Searching for the Garden of Eden

by Brook Wilensky-Lanford

Pub Date: Aug. 2nd, 2011
ISBN: 978-0-8021-1980-3
Publisher: Grove

A freelance journalist debuts with a spirited chase through history, geography and religion as she chronicles the myriad and sometimes mad attempts to locate the Garden of Eden.

Wilensky-Lanford has certainly done her homework for this summary and analysis of the search for the “actual” Eden. Her journey began with a family story about a great-uncle who had toyed with locating Eden. As she began reading about the subject, she discovered its vast dimensions. After sketching the many earlier searches, she focuses on those within the last century, beginning with Boston University president William Fairfield Warren, who, in the late 19th century, placed Eden at the North Pole. Next: Friedrich Delitzsch, a German professor of Assyriology, argued for present-day Iraq and suggested that two of the four rivers mentioned in Genesis were actually canals. In 1901, the Rev. Edmund Landon West was convinced Eden had once lain in the area of Ohio’s Serpent Mound. A Chinese businessman proposed a China site in 1914; in 1919 William Willcocks saw the possibility of two Edens; and so on.
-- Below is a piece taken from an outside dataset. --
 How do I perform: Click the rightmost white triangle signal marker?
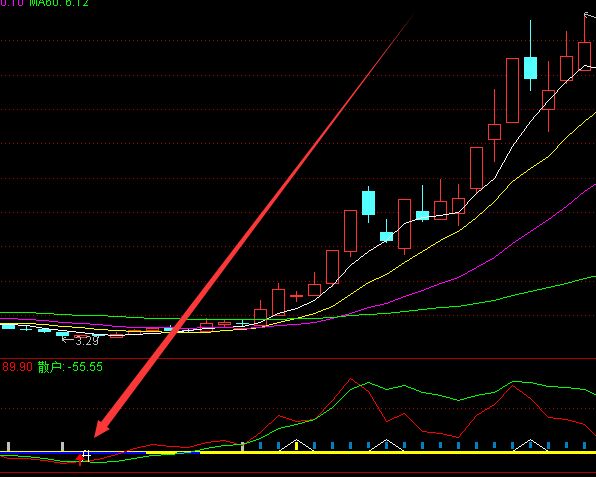coord(531,445)
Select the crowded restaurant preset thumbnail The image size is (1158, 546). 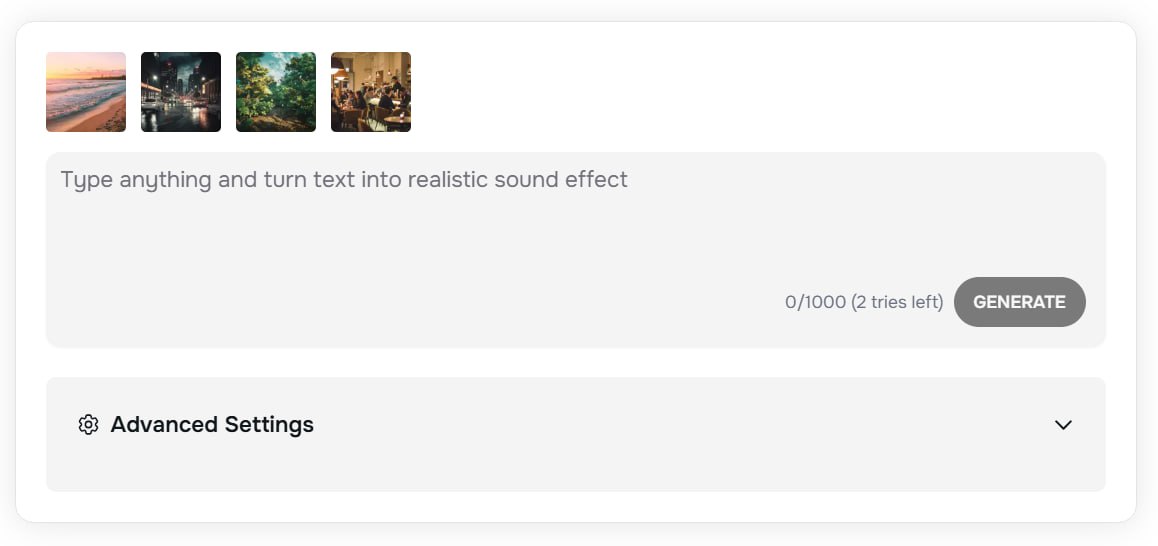click(x=371, y=92)
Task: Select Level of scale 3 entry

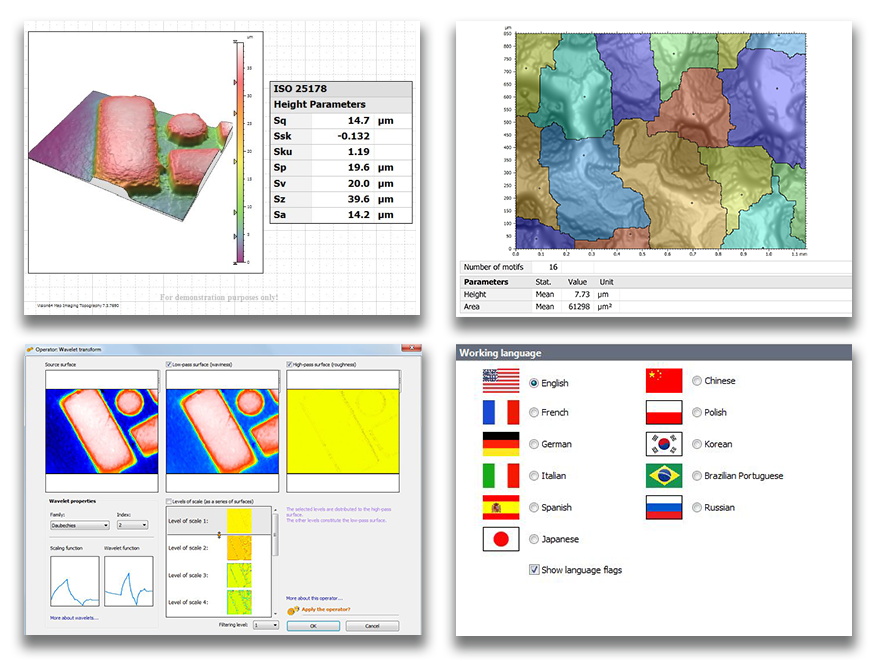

Besides her chapters on the various theories of Eden’s location, Wilensky-Lanford offers sections on the recent history of the debate between science and religion, the explorations of Thor Heyerdahl, Mormonism, the use of satellite imagery to help pinpoint locations and the enduring meaning of “Eden.” She ends back in Iraq, in Qurna, site of the remains of the so-called “Tree of Knowledge.” Although the author occasionally cracks wise—she jokes about a gopher and Noah’s Ark—she generally treats the seekers with respect, sometimes more than they deserve.

A lively journey, though getting back to the Garden turns out to be even more complicated than Joni Mitchell’s “Woodstock” lyrics imagined.